WRITTEN PROBLEM:
Retype, without any change, the part of the material that opens with the line containing "You are a computer-use agent. 544x431 pixels." and closes with the line containing "tap(575, 16)", including both of those lines.

Word and element locating data
# # #

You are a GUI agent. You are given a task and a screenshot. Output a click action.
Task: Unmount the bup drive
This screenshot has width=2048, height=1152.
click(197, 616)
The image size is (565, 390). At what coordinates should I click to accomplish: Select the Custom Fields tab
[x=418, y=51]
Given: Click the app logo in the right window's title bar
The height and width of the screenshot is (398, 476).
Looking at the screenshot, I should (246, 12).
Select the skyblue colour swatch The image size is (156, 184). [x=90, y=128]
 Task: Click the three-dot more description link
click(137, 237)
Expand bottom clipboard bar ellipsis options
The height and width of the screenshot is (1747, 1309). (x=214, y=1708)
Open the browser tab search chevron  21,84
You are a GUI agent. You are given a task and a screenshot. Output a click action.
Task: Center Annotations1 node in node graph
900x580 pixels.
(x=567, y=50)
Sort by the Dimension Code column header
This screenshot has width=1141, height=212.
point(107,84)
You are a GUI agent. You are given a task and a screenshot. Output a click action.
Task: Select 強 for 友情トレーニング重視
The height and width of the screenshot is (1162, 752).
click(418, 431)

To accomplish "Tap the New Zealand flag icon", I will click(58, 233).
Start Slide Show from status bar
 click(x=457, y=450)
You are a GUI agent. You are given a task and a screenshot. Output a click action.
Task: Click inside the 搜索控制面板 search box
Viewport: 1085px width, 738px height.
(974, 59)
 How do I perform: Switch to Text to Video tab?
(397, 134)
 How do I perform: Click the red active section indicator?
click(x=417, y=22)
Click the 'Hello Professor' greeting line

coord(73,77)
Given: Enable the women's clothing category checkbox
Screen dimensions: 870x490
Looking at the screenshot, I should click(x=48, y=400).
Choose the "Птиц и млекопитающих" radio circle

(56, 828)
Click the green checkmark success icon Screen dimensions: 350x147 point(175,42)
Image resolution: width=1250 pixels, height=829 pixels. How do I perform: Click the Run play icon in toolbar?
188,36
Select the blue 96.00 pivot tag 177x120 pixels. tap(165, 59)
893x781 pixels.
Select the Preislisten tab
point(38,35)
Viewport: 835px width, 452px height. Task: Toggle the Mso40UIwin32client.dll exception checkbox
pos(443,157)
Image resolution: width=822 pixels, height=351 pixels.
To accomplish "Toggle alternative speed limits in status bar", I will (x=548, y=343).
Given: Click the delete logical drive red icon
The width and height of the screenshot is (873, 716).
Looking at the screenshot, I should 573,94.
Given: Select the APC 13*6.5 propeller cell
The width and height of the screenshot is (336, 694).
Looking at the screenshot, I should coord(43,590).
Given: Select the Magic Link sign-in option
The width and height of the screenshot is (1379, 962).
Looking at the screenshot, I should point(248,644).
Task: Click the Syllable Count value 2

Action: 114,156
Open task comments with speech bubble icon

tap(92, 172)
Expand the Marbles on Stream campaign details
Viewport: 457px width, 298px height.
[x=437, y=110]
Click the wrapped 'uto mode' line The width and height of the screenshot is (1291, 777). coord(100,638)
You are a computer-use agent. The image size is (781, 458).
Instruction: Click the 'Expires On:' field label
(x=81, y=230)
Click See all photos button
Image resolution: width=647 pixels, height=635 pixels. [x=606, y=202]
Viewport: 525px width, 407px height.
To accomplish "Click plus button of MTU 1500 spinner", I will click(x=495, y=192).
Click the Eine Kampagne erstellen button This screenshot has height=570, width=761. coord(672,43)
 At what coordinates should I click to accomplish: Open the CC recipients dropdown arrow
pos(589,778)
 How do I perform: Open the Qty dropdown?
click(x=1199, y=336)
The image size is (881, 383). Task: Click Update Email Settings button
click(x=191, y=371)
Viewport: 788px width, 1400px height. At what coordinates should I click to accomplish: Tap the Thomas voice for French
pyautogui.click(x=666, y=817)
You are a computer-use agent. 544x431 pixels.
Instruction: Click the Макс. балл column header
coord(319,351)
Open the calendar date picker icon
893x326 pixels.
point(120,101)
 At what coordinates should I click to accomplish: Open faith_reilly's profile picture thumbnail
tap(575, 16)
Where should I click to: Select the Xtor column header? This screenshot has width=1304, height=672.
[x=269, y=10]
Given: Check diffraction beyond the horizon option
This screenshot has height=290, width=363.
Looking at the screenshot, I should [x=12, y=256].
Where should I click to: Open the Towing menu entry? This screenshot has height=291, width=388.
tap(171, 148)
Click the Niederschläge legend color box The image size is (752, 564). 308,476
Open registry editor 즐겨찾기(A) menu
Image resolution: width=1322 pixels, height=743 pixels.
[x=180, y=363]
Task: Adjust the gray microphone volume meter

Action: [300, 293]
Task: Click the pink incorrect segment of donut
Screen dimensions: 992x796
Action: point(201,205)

# # #

WRITTEN ANSWER:
You are a computer-use agent. 544x431 pixels.
Instruction: Click the Макс. балл column header
coord(319,351)
Open the calendar date picker icon
893x326 pixels.
point(120,101)
 At what coordinates should I click to accomplish: Open faith_reilly's profile picture thumbnail
tap(575, 16)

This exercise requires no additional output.